A Report So Stupid Only a “Thought Leader” Could Have Written It

The week before last, Deloitte – that redoubtable home for “Big Thinking” management consultant types who are nevertheless not big-enough-thinking for McKinsey – released a paper entitled The Intelligence Revolution: Future Proofing Canada’s Workforce.  To call it as dumb as a bag of hammers would be deeply unfair to hand tools.  Do you remember Otto, Kevin Kline’s character from A Fish Called Wanda?  The one who thought he was an intellectual despite his evident vacuity?  This paper is the literary embodiment of Otto.

Let’s ignore the merely puzzling infographics, like this one where the visual bears no possible relationship to the underlying data.

And let’s also ignore the graphics, which imply that  the “Workforce-ready Canadian” looks like one of the aliens from the movie Mars Attacks! but who knows, really?

Let’s go straight to the graphic meant to show that EVERYTHING IS CHANGING AND WE MUST ALL CHANGE TOO LIKE RIGHT NOW.

 

Ok so if I understand Deloitte correctly, “what is really happening” (honestly, who titles a graph that way?) is the following:

  • On the x-axis, “today” is as far from the 2010s as the 2010s were from the 2000s.  That is to say, we are sometime in the 2020s.  Or possibly this paper comes from the future, I’m not sure.
  • “Technology” never made into this decade, having asymptotically approached a rate of infinite change about ten years ago (or twenty if in fact we are in the future).
  • Deloitte for some reason thinks it can be taken seriously while producing graphic atrocities that would get failing marks in 8th grade social studies

Did I mention that the Government of Ontario actually paid money for this?  From the production values I’m guessing it was well into six figures.

Anyways, after a whole bunch of unconvincing “this time is different” waffle, the report goes on to classify all workers into one of nine categories, such as “protectors” (health & some social services, plus police), “influencers” (including the classic job category “incubator relationship manager”), “Innovator”, “Integrator”, “Performer”, and so on and so forth.  I am genuinely unsure what this typology is in aid of because it doesn’t translate into policy and doesn’t figure in the report’s actual recommendations, but I guess it looks pretty and was sitting on someone’s metaphorical shelf at Deloitte, so they threw it in.

And finally we have the conclusions, helpfully segmented into what governments/businesses/individuals can do.  Among the incredibly helpful ideas here are “Adopt a bold, focussed approach to capitalize on Canada’s strengths” (which seems to mean “superclusters” plus some odd notion of “competitive federalism” which could only have been written by someone who has literally no idea how Canadian federalism works); also, there is a recommendation to “reimagine Canada’s education system” which is exceeded in its vapidity only by its superficiality.

Curious what kind of intense research Deloitte did to come to these conclusions?  Well, there’s a list of interviewees at the back, which is actually quite hilarious.  Roughly half of the “experts” interviewed are Deloitte employees, and most of the rest work within a five-block radius of Queen’s Park (U of T, Ontario Public Service, MaRS, etc).  This strikes me as an extremely narrow sample, vulnerable to herd mentalities and group think, but hey I guess if you’re inside the bubble none of that matters.

Again, the Government of Ontario actually paid money for this.

I could go on, but you get the picture. It is a terrible document which should not occupy a moment of anyone’s time other than as a cautionary example of form over substance.
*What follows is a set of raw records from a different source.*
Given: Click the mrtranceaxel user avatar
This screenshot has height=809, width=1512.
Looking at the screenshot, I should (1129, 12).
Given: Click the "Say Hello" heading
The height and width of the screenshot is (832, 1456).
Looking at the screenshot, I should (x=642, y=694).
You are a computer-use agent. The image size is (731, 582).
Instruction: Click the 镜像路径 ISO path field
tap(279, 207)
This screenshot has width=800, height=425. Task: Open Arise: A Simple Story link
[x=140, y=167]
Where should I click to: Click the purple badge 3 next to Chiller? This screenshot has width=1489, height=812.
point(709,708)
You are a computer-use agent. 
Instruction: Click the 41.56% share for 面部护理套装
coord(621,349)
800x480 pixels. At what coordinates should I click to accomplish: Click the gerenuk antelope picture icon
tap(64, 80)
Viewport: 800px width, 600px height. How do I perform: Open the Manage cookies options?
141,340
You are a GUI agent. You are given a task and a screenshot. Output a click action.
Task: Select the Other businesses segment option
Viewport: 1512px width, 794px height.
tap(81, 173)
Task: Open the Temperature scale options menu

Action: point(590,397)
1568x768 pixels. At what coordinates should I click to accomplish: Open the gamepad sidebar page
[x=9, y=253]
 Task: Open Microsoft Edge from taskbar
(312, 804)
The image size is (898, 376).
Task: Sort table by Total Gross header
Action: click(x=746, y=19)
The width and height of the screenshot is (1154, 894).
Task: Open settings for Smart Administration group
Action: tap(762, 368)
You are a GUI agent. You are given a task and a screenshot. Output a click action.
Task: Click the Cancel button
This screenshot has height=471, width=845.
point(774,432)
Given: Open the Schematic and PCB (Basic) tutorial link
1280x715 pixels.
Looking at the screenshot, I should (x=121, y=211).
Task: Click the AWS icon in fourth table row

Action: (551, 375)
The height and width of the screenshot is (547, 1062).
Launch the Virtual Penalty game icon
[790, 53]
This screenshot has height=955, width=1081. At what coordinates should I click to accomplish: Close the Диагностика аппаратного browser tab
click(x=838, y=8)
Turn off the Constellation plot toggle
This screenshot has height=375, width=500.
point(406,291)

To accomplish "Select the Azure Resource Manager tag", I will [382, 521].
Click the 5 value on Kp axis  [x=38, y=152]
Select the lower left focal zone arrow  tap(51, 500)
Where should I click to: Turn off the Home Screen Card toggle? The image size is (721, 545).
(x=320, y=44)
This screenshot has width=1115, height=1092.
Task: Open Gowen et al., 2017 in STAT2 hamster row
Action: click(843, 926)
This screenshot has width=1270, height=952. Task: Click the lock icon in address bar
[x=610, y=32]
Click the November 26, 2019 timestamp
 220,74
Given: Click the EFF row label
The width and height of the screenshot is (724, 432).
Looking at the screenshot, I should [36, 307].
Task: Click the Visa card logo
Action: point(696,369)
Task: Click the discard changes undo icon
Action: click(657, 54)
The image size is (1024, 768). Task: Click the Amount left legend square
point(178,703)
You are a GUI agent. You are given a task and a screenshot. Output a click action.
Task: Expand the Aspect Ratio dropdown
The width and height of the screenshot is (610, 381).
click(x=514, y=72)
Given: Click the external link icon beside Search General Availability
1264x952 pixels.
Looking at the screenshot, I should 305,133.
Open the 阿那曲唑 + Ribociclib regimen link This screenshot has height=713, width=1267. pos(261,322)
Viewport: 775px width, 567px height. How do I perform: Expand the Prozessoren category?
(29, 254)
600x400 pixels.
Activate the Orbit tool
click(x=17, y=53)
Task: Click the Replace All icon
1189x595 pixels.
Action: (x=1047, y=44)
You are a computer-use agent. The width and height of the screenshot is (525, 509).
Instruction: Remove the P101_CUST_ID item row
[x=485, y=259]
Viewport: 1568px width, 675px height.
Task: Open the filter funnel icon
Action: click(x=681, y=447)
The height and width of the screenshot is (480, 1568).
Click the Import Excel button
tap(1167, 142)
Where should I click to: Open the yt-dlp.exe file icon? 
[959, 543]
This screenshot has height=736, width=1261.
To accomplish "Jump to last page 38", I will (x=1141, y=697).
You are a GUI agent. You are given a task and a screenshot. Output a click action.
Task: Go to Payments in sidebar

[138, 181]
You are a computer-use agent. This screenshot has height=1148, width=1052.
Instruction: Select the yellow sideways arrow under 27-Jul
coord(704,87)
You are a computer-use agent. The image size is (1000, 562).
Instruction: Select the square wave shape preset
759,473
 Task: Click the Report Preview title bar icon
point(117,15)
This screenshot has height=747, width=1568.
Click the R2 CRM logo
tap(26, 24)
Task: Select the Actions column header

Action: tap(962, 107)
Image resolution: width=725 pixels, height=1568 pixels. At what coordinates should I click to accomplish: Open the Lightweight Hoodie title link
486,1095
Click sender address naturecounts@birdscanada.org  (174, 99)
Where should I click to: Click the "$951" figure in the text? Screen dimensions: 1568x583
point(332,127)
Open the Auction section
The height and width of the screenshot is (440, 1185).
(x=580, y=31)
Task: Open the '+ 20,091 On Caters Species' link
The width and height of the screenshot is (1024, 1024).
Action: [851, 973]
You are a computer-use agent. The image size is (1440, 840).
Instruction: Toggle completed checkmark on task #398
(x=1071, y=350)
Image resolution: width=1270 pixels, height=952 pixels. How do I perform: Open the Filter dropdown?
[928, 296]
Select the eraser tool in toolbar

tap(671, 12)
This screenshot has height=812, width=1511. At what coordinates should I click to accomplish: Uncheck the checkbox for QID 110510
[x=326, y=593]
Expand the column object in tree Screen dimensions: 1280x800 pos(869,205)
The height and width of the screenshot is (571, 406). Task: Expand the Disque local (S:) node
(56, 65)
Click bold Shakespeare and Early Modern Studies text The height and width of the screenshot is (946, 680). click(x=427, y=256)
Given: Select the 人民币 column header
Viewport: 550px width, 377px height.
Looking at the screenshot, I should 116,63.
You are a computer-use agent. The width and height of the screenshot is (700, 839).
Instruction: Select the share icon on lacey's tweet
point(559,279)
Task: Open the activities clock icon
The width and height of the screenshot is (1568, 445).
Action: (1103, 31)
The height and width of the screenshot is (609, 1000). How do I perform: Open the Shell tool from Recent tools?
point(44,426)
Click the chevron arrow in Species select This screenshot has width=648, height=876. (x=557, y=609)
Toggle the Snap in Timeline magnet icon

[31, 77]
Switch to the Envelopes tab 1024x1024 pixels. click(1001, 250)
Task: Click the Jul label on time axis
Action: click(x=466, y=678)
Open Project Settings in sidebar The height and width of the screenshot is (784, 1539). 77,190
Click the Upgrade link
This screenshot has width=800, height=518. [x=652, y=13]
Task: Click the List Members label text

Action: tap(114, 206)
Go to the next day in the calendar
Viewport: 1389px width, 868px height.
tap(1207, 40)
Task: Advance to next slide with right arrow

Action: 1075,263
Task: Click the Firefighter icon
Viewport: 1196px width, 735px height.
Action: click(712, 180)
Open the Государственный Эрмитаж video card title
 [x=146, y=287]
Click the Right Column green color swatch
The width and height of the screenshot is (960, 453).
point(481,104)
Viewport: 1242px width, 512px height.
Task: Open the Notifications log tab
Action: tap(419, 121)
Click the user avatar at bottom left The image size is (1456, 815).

The problem is that it is pitched at Ministers with pretensions of being on the cutting-edge of economics and social policy but who in fact have very little grounding in either (I can think of a few who match this description, I’m sure you all can too).  And if the metric of success of a document like this is “can I get people in positions of power to swallow this bilgewater and give me more contracts to follow-up on the ideas contained herein”), then I worry that this might be a very successful document indeed.

Anyways, this isn’t the first piece of buzzword-laden charlatanry about the future of the labour market produced by a big consulting form and it certainly won’t be the last.  Just remember: when a consultant starts talking about “exponential change”, hang on to your wallet.